Evaluation of Compiler-Controlled Updating to Reduce Coherence-Miss Penalties
in Shared-Memory Multiprocessors
J. Skeppstedt, F. Dahlgren, P. Stenström
Journal of Parallel and
Distributed Computing, v 56, n 1, February, 1999, p122-143 (ID jpdc.1998.1510)
Copyright © 1999 Academic Press
Abstract
We consider in this paper the effectiveness of a new approach called compiler-controlled
updating to reduce coherence-miss penalties in shared-memory multiprocessors.
A key part of the method is a compiler algorithm that identifies the last
store instruction to a memory block in a flow graph using classic dataflow
analysis techniques. Such stores are marked and replaced by update instructions
that at run time make the memory copy clean.
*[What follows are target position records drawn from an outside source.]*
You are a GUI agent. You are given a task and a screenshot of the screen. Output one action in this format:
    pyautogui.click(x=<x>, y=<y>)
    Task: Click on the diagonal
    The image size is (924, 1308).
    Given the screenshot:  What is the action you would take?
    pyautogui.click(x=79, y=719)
Whereas this static method
shortens the read-miss latency for actively shared blocks, it can cause
useless traffic for shared blocks that are effectively private. We therefore
complement the static analysis with a dynamic simple heuristic in the cache
coherence protocol aiming at classifying blocks as private or shared at
run time. We evaluate the performance effects of compiler-controlled updating
using six scientific parallel applications compiled by an optimizing compiler
that incorporates our static analysis and then running them on a detailed
CC-NUMA architectural simulation model. We have found that the compiler
algorithm can convert between 83 and 100% of the dirty misses into clean
misses. By adding the private/shared heuristic, the update traffic of private
memory blocks can be practically eliminated. Overall, the static analysis
in combination with the dynamic heuristic is shown to reduce the execution
time by as much as 32%.